La 25e heure / 24 heures avant la nuit (25th hour) – de Spike Lee – 2002
C’est le premier film important tourné à New York après les attentats du 11 septembre 2001, et ça n’a rien d’anodin. Spike Lee, grand cinéaste new-yorkais au même titre que Scorsese ou Woody Allen, capte les mutations de cette ville qu’il a si souvent filmée, l’ambiance si particulière, et ce Ground Zero que les engins continuent à déblayer jour et nuit, sous les fenêtres de l’appartement luxueux de l’un des personnages.
Il n’est jamais directement question des attentats dans La 25e heure (rebaptisé 24 heures avant la nuit pour des problèmes de droits). Pourtant, leur souvenir plane constamment sur ce beau film, qui s’ouvre d’ailleurs sur la fameuse skyline, deux colonnes de lumière remplaçant les tours jumelles dans une image qui prend aux tripes, et qui installe une atmosphère lourde et déchirante.

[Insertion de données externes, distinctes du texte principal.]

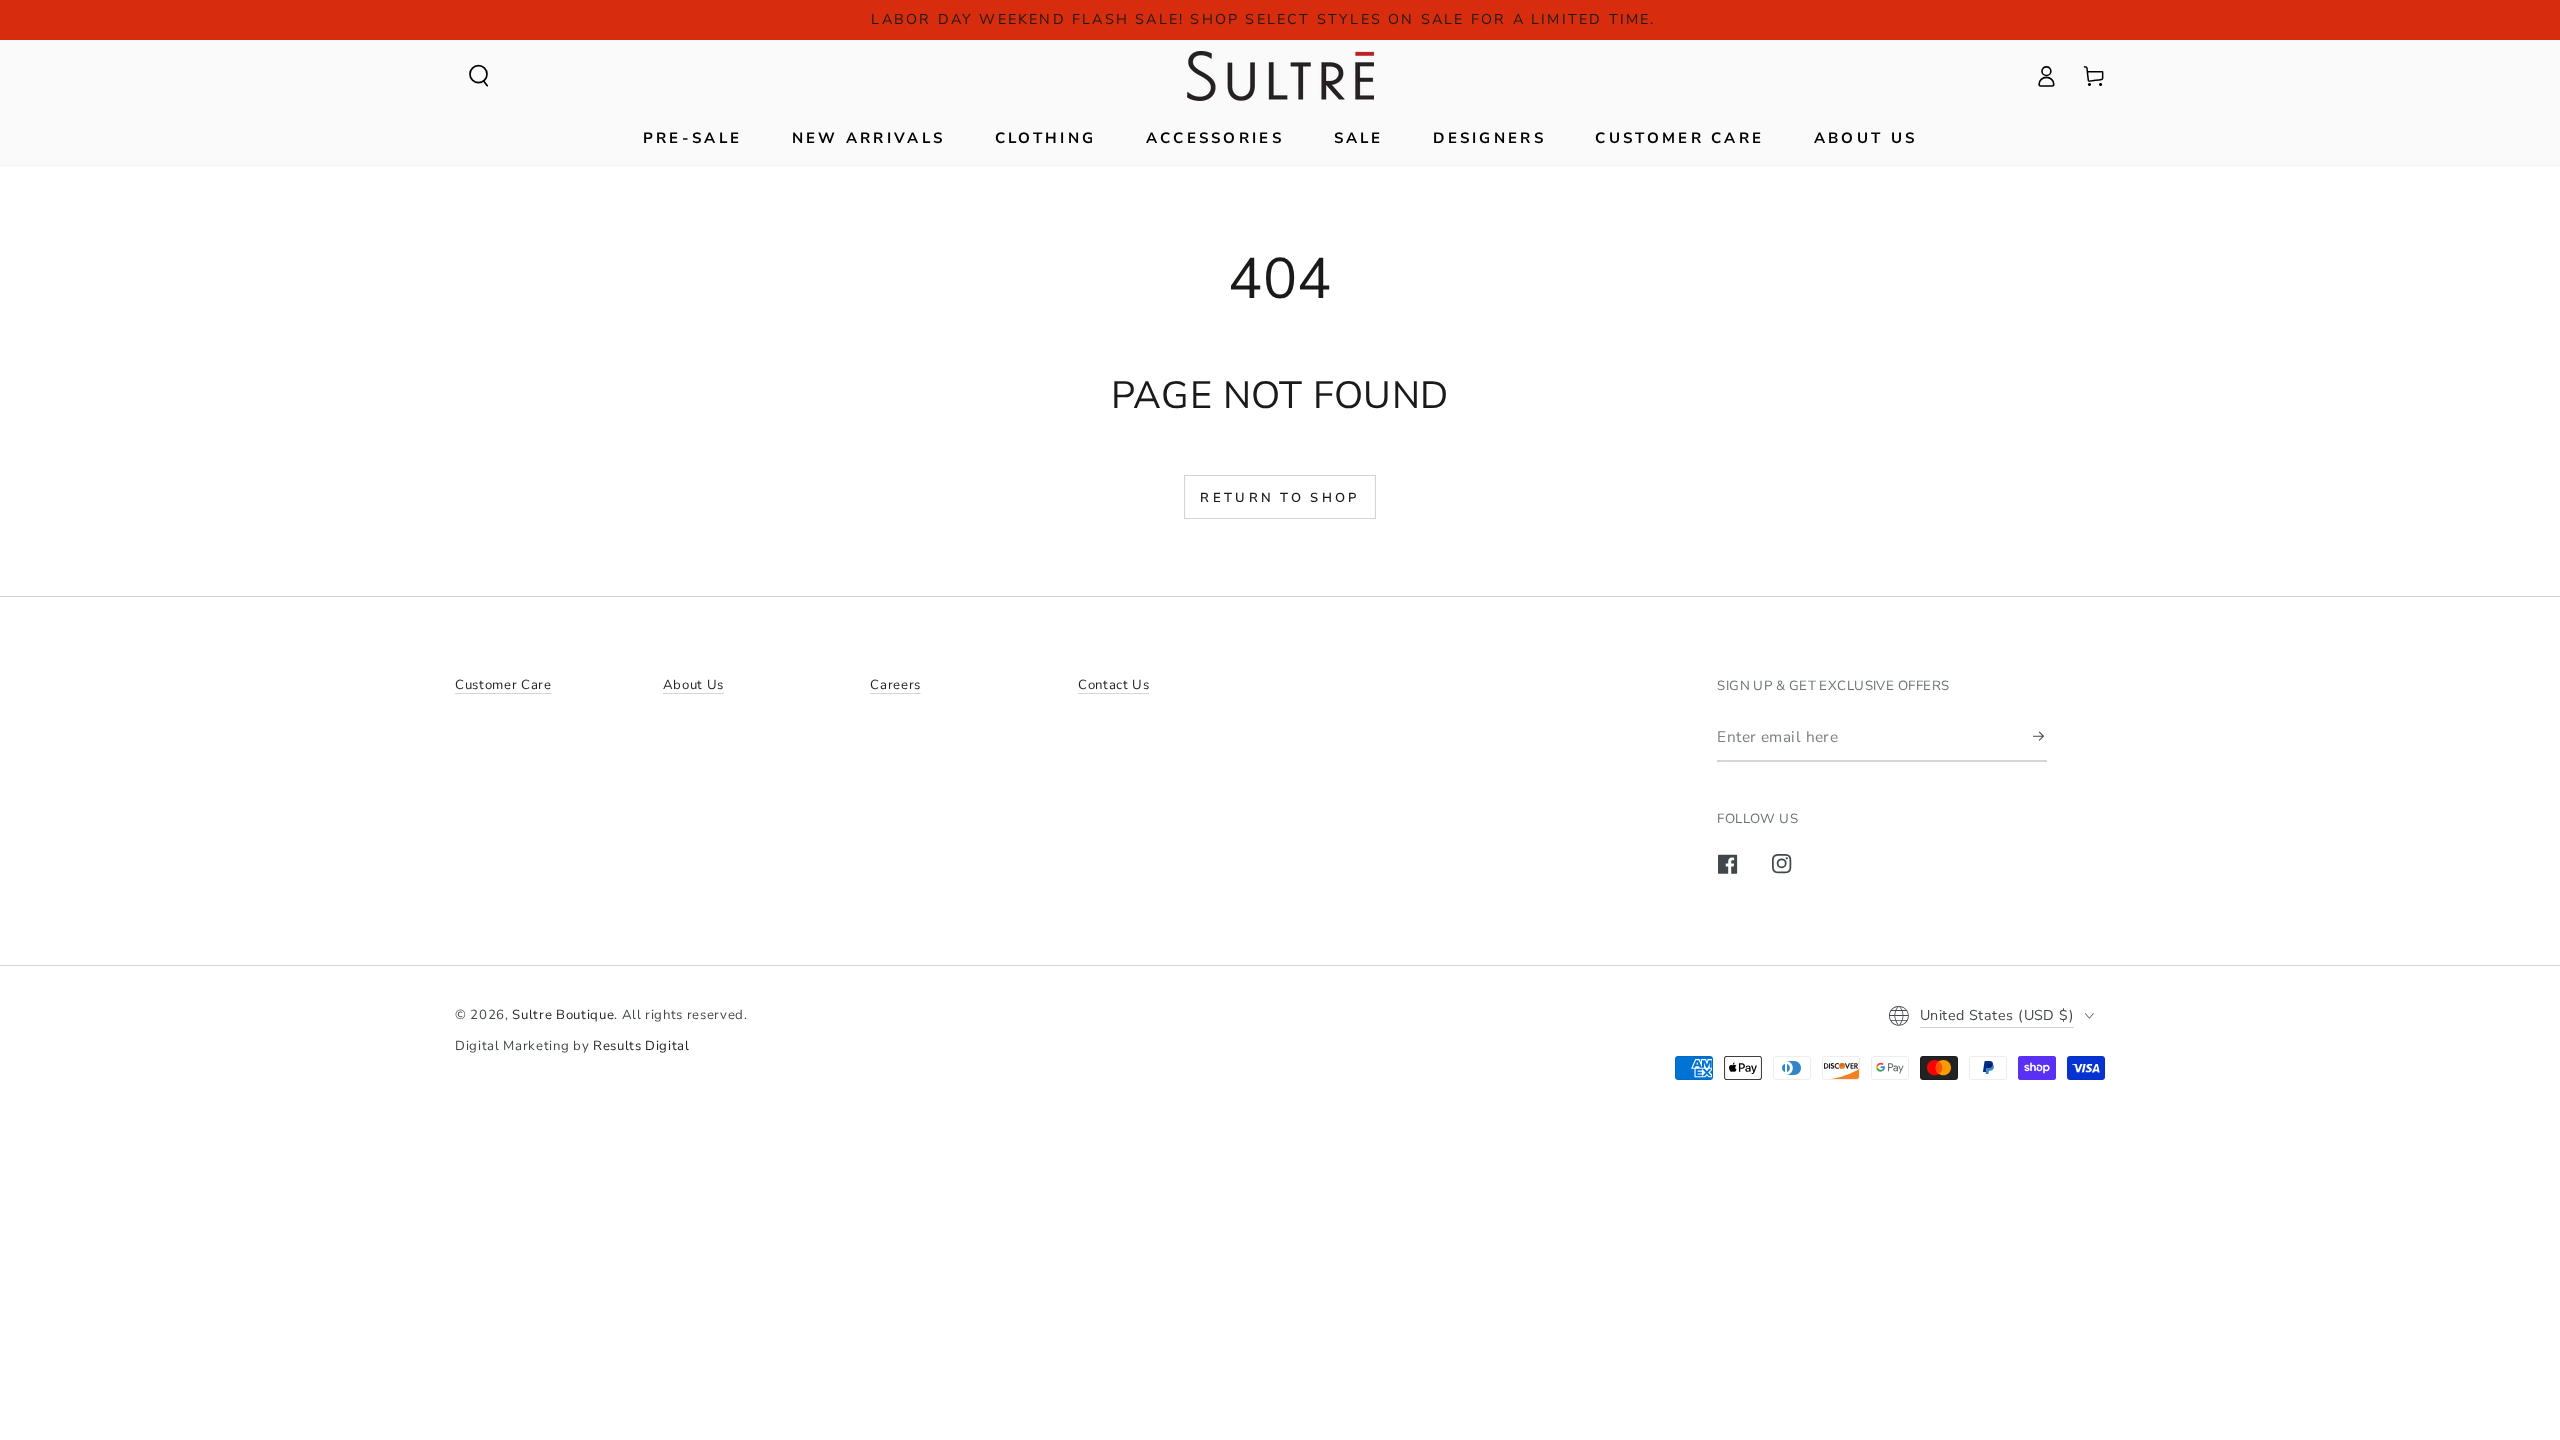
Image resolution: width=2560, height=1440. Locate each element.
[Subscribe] (2040, 736)
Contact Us (1114, 685)
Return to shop (1279, 498)
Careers (895, 685)
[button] (479, 76)
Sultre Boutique (563, 1015)
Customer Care (503, 685)
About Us (693, 685)
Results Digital (641, 1046)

Rien à voir avec l’histoire, donc, si ce n’est qu’il est question d’un monde qui s’effondre : celui de Monty (Edward Norton, magnifique), petit dealer à qui il reste 24 heures de liberté avant d’aller purger la peine de sept ans de prison à laquelle il a été condamné. Sept ans, toute une vie… Et ce n’est pas le moindre mérite de Spike Lee que de mettre du poids derrière cette durée : sept ans de prison, c’est long.
Et 24 heures, c’est court, pour mettre ses affaires en ordre, et quitter comme il faut les personnes qui comptent vraiment : sa petite amie dont il se demande si ce n’est pas elle qui l’a dénoncé, son père avec qui il a du mal à échanger, et ses deux amis d’enfance dont il s’est pourtant éloigné en choisissant sa vie de trafic. 24 heures pour les retrouver tous, et mieux pouvoir leur dire au-revoir.

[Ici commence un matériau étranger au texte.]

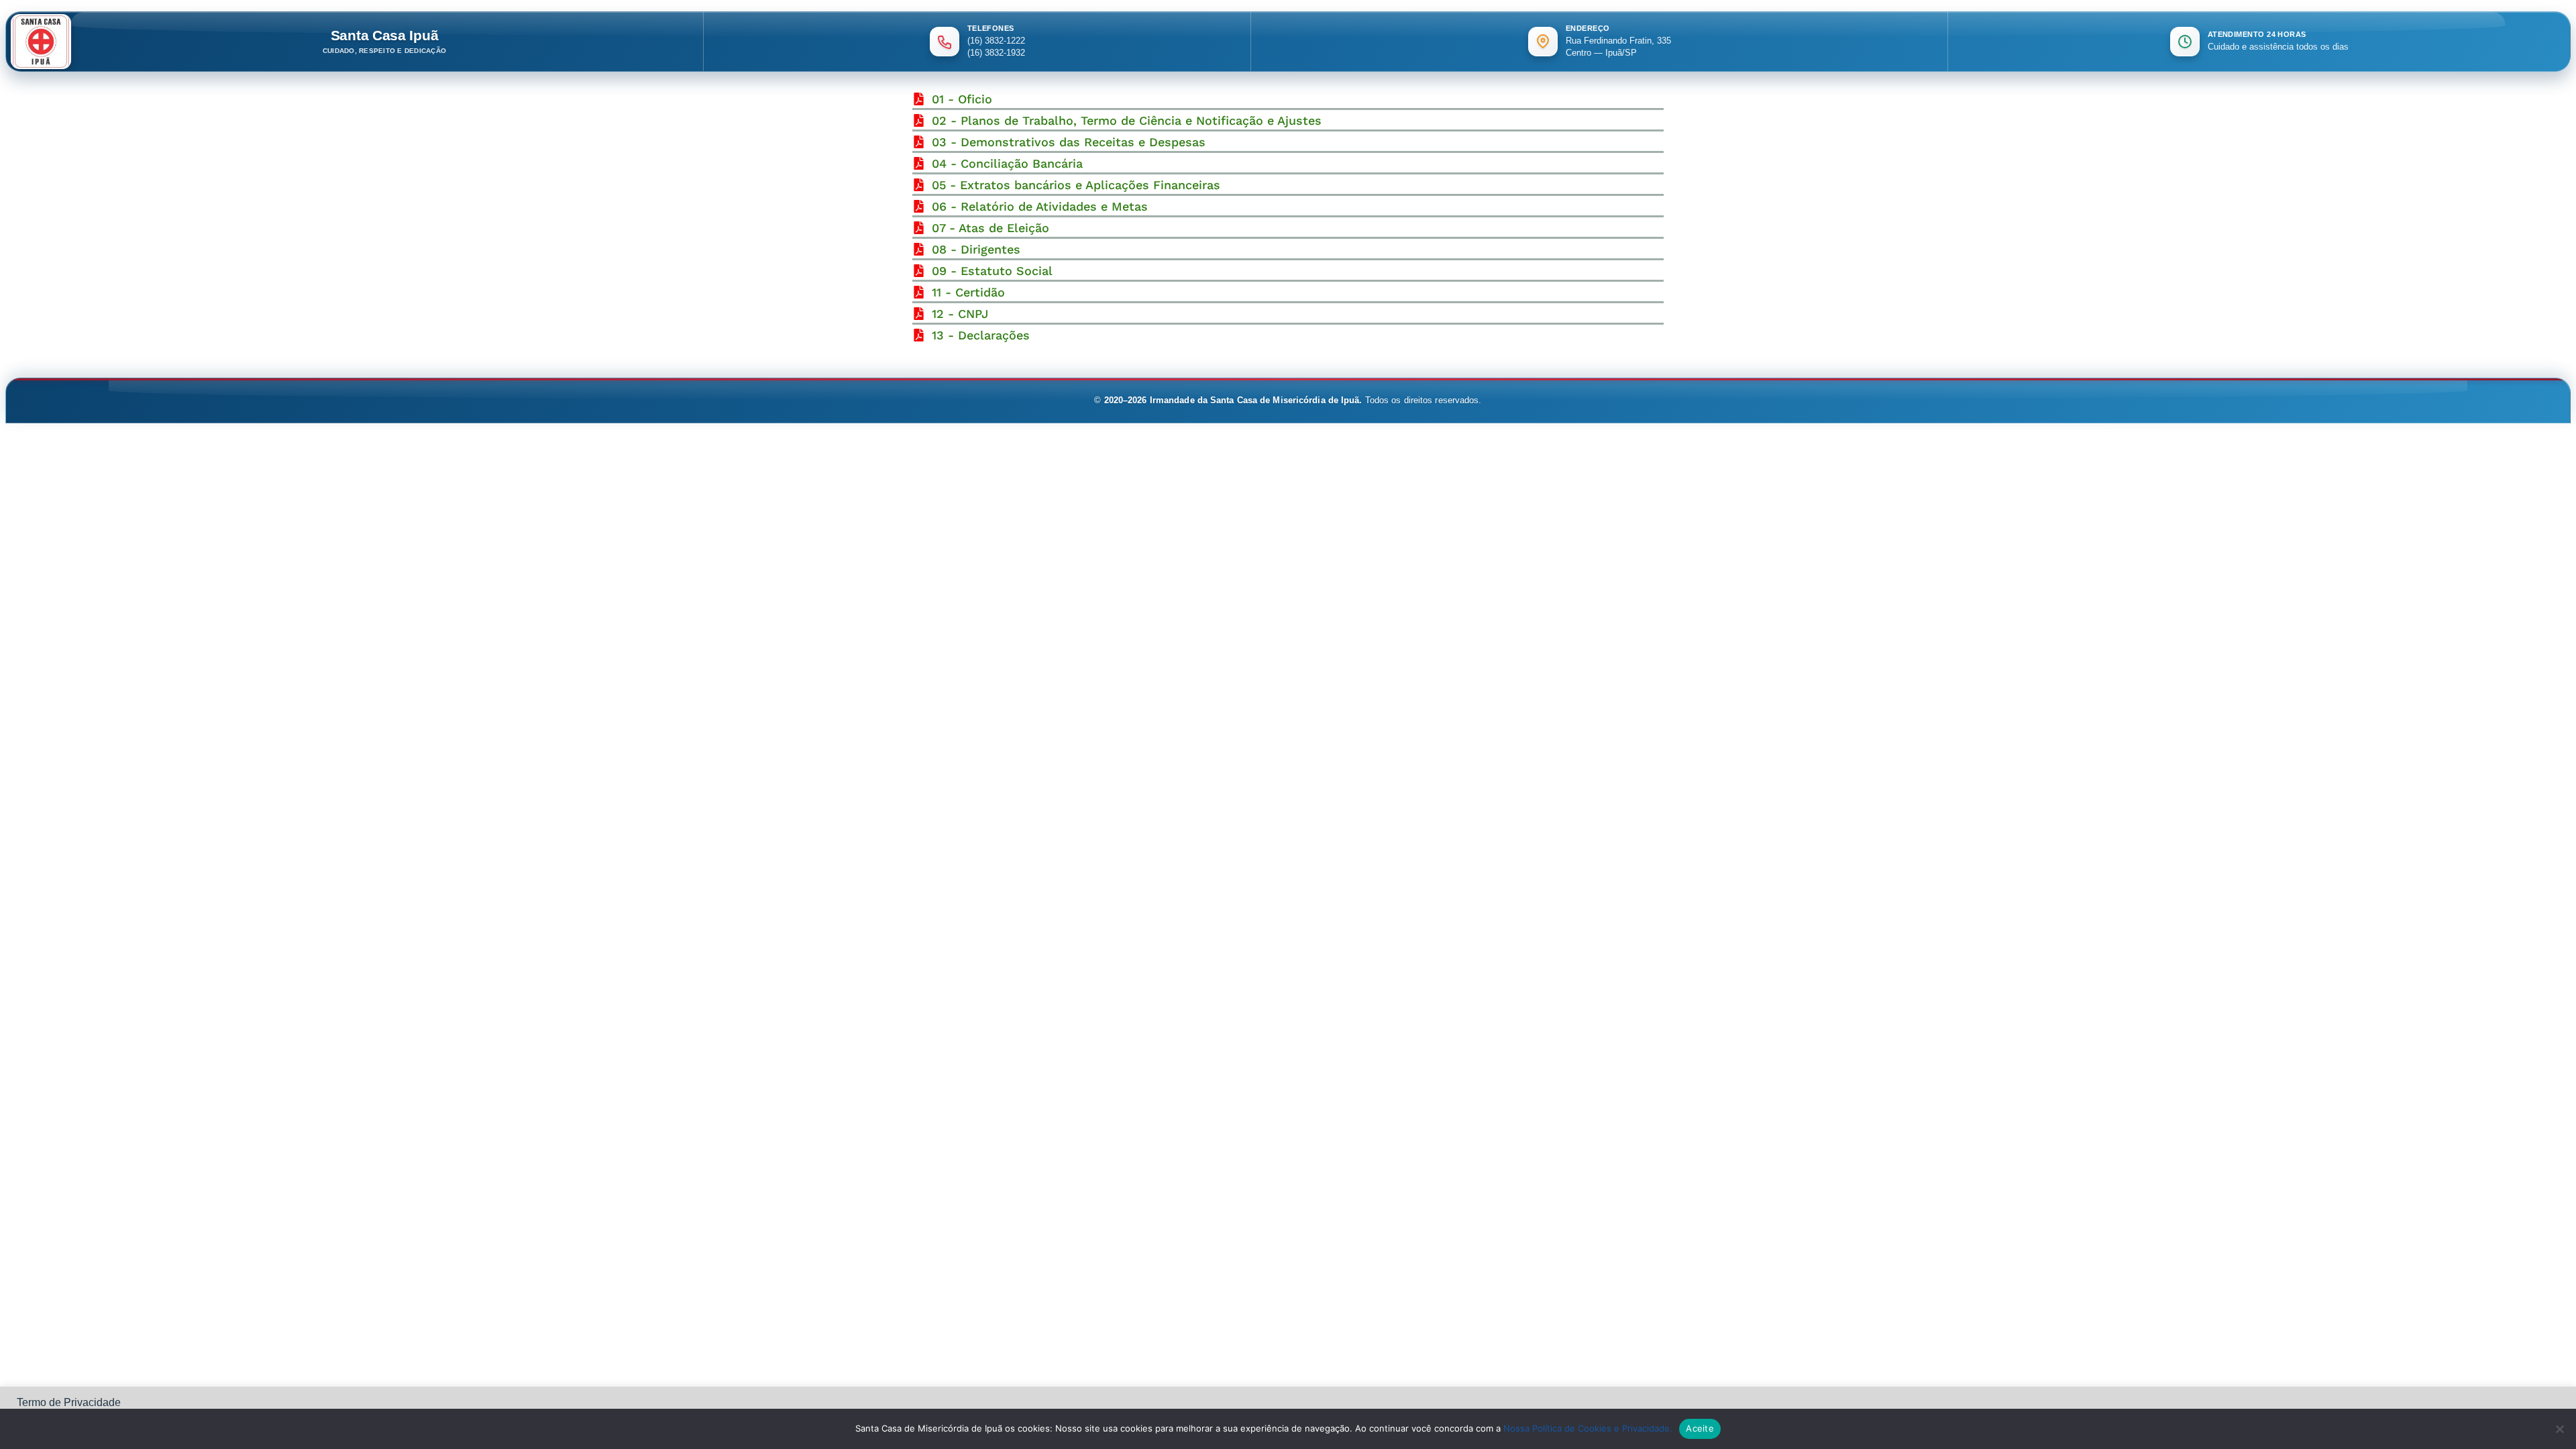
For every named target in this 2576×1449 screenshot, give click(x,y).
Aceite (1700, 1428)
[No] (2559, 1429)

La 25e heure est une merveille, dont j’ai toujours pensé (alors et depuis) que c’était le chef d’œuvre de Spike Lee. Son Carlito’s Way à lui, une sorte de miracle de cinéma, dont le mouvement et le ton s’épousent parfaitement pour donner corps au désespoir, aux regrets et à la soif de vie du personnage principal, et de ses proches, dans des virées nocturnes et diurnes déchirantes.
Au passage, Spike Lee confirme qu’il est, outre un cinéaste au style très affirmé et immédiatement identifiable, un grand directeur d’acteur. Rosario Dawson a rarement été aussi bien que dans le rôle de la petite amie qui prend les soupçons contre elle comme une double peine. Barry Pepper est d’une intensité folle en trader carnassier qui cache sa douleur derrière une façade d’arrogance.
Philip Seymour Hoffman impressionne en prof frustré qui se laisse déborder par une élève trop jeune et trop femme à la fois. Et Brian Cox est bouleversant dans le rôle de ce père maladroit qui ne sait comment retenir son fils. Les scènes qu’ils partagent sont peut-être les plus belles de ce film qui porte en lui tous les regrets du monde, un grand cri étouffé face à l’ampleur du gâchis.